Julian Eaton, Emeka Nwefoh, Godwin Okafor, Ugochukwu Onyeonoro, Kenneth Nwaubani, Claire Henderson

Abstract

Mental health services in Nigeria consist mainly of large government psychiatric hospitals and there are very few mental health professionals to serve the large population of the country. However, more recently, community mental health services, which have been shown to improve access to care and clinical outcomes are beginning to develop in some locations. Despite efforts to promote more accessible services, low levels of knowledge about effective treatment of mental disorders means that even where these services are available, a very small proportion of people utilise these services. Therefore interventions to increase service use are an essential component of health system.

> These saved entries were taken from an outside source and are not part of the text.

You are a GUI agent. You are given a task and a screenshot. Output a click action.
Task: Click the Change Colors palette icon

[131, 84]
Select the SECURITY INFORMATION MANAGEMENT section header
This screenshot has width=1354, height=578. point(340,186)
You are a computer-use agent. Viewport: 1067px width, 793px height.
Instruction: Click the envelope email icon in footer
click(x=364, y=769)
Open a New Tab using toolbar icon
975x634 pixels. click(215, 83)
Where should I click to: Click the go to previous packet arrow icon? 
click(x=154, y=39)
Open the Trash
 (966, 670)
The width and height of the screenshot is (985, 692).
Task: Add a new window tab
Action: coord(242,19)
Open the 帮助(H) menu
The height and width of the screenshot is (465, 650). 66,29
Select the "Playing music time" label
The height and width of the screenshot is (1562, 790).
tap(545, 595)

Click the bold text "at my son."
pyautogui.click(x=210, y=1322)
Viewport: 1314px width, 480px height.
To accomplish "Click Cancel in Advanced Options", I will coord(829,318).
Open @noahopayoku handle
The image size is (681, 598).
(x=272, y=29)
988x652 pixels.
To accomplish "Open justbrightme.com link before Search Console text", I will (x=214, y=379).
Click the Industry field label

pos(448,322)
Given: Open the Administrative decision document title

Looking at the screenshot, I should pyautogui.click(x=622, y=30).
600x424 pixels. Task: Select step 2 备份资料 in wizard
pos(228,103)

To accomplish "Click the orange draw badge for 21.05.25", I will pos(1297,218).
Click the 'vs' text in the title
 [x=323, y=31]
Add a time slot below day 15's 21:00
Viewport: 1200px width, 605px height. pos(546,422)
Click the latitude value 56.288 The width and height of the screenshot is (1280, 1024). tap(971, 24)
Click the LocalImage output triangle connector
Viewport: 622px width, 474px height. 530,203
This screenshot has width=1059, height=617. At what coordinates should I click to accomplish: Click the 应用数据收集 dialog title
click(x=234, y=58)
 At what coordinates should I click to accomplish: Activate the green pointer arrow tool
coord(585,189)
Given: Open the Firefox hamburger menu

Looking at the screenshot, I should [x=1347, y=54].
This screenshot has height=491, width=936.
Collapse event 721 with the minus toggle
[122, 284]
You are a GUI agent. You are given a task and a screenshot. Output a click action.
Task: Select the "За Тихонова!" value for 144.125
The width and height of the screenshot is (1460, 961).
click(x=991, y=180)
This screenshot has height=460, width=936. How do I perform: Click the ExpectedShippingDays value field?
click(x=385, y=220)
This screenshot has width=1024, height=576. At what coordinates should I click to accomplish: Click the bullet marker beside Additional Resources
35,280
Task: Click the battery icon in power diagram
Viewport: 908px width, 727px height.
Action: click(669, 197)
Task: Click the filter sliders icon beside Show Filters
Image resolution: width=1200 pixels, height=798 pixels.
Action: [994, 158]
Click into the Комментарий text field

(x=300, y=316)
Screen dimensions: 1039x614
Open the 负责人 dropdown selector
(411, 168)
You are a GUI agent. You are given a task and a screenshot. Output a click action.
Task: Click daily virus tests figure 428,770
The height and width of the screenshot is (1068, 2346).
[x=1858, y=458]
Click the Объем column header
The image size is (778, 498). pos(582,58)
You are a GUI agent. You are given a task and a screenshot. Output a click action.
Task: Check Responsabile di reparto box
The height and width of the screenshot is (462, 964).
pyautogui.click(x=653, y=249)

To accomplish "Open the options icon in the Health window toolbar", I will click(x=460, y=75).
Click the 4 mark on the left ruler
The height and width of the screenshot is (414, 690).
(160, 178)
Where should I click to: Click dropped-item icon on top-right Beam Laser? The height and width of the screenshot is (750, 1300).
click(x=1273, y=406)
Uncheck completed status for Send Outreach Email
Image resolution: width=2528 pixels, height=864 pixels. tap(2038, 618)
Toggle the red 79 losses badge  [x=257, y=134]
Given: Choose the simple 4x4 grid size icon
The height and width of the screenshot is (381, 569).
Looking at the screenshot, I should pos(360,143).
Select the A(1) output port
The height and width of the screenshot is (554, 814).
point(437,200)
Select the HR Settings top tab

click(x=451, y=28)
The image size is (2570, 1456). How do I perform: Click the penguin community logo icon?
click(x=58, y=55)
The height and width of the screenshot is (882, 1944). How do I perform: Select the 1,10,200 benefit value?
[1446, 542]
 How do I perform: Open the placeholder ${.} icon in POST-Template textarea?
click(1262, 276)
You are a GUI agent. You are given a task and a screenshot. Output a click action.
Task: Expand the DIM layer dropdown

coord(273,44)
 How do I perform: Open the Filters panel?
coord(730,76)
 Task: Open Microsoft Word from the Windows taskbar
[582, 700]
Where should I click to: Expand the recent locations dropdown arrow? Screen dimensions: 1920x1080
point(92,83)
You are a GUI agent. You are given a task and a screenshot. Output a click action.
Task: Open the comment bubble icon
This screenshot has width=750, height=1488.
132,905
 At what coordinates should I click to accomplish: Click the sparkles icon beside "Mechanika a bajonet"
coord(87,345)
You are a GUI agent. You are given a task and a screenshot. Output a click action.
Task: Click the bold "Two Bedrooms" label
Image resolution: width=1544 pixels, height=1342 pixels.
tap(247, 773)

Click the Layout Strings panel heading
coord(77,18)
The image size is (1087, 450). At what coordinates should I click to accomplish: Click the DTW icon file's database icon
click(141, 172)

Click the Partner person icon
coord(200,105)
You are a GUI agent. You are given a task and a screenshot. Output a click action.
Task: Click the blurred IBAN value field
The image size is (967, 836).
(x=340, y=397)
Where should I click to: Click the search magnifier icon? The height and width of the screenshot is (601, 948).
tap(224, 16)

This intervention was designed to increase use of a mental health services through the work of community-based Village Health Workers. Fifteen Village Health Workers in each Local Government Area (district) were selected and trained to create mental health awareness in communities. Their function also include identification and referral of persons with mental illness to trained mental health nurses in the clinics. Attendance data prior to and after intervention were collected and compared. The incident rate for initial period of intervention is five times higher than the baseline rate (95% CI; 3.42-7.56; p < 0.001) though this diminished in the long term, levelling off above initial baseline. This study demonstrated that addition of awareness raising using volunteers in communities as part of health programme implementation can increase services use by a population. Mechanisms such as informing populations of the existence of a service which they were previously lacking; explanation of causation of mental illness and achieving community leaders' support for a new service can make investment in services more efficient by increasing attendance.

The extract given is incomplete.